● SELECTION:

########

I'm trying to learn more about pyhf and my understanding of what the goals are might be limited. I would love to fit my HEP data outside of ROOT, but I could be imposing expectations on pyhf which are not what the authors intended for it's use.
I'd like to write myself a hello-world example, but I might just not know what I'm doing. My misunderstanding could also be gaps in my statistical knowledge.
With that preface, let me explain what I'm trying to explore.
I have some observed set of events for which I calculate some observable and make a binned histogram of that data. I hypothesize that there are two contributing physics processes, which I call signal and background. I generate some Monte Carlo samples for these processes and the theorized total number of events is close to, but not exactly what I observe.
I would like to:
Fit the data to this two process hypothesis
Get from the fit the optimal values for the number of events for each process
Get the uncertainties on these fitted values
If appropriate, calculate an upper limit on the number of signal events.
My starter code is below, where all I'm doing is an ML fit but I'm not sure where to go. I know it's not set up to do what I want, but I'm getting lost in the examples I find on RTD. I'm sure it's me, this is not a criticism of the documentation.

########

● GIVEN DATA:
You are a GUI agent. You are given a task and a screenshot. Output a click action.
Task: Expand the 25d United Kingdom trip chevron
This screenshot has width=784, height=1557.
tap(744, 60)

########

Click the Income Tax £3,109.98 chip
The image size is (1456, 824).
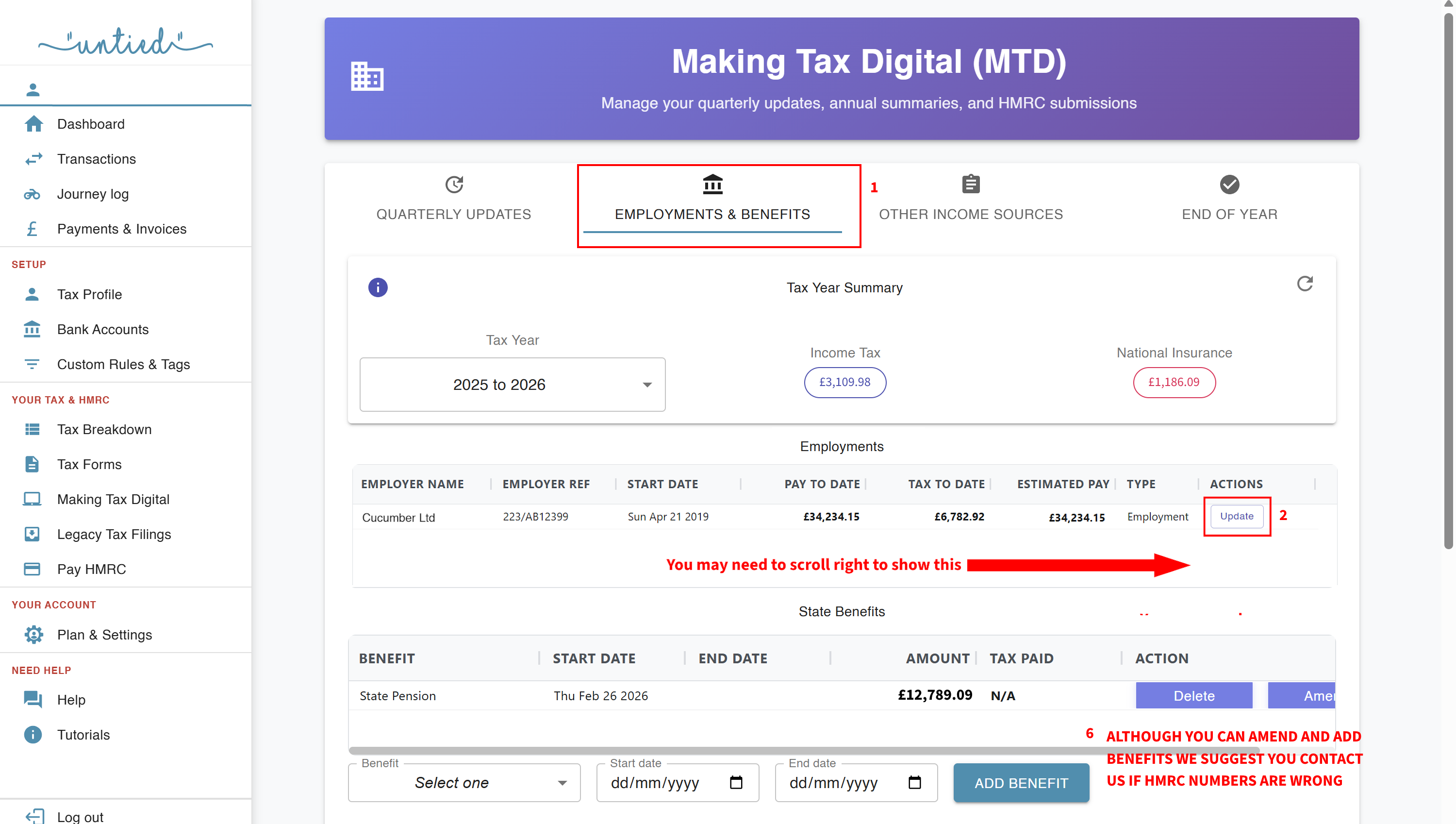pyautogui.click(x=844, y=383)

########

● BRIEF A:
Answer these questions from the forum post about pyhf, one line each, marking your answers (i), (ii) and (iii):
(i) What names does the writer give to the two physics processes hypothesized to contribute to the data?
(ii) What kind of fit does the writer say the starter code performs?
(iii) Where did the writer find the examples in which they are getting lost?
● BRIEF B:
Pick up the forum post about pyhf after its final sentence and keep writing it.

● TASK RESULT A:
(i) Signal and background.
(ii) An ML fit.
(iii) On RTD.

● TASK RESULT B:
import pyhf
import numpy as np
import matplotlib.pyplot as plt
nbins = 15
# Generate a background and signal MC sample`
MC_signal_events = np.random.normal(5,1.0,200)
MC_background_events = 10*np.random.random(1000)
signal_data = np.histogram(MC_signal_events,bins=nbins)[0]
bkg_data = np.histogram(MC_background_events,bins=nbins)[0]
# Generate an observed dataset with a slightly different
# number of events
signal_events = np.random.normal(5,1.0,180)
background_events = 10*np.random.random(1050)
observed_events = np.array(signal_events.tolist() + background_events.tolist())
observed_sample = np.histogram(observed_events,bins=nbins)[0]
# Plot these samples, if you like
plt.figure(figsize=(12,4))
plt.subplot(1,3,1)
plt.hist(observed_events,bins=nbins,label='Observations')
plt.legend()
plt.subplot(1,3,2)
plt.hist(MC_signal_events,bins=nbins,label='MC signal')
plt.legend()
plt.subplot(1,3,3)
plt.hist(MC_background_events,bins=nbins,label='MC background')
plt.legend()
# Use a very naive estimate of the background
# uncertainties
bkg_uncerts = np.sqrt(bkg_data)
print("Defining the PDF.......")
pdf = pyhf.simplemodels.hepdata_like(signal_data=signal_data.tolist(), \
bkg_data=bkg_data.tolist(), \
bkg_uncerts=bkg_uncerts.tolist())
print("Fit.......")
data = pyhf.tensorlib.astensor(observed_sample.tolist() + pdf.config.auxdata)
bestfit_pars, twice_nll = pyhf.infer.mle.fit(data, pdf, return_fitted_val=True)
print(bestfit_pars)
print(twice_nll)
plt.show()
Note: this answer is based on pyhf v0.5.2.
Alright, so it looks like you've managed to figure most of the big pieces for sure. However, there's two different ways to do this depending on how you prefer to set things up. In both cases, I assume you want an unconstrained fit and you want to...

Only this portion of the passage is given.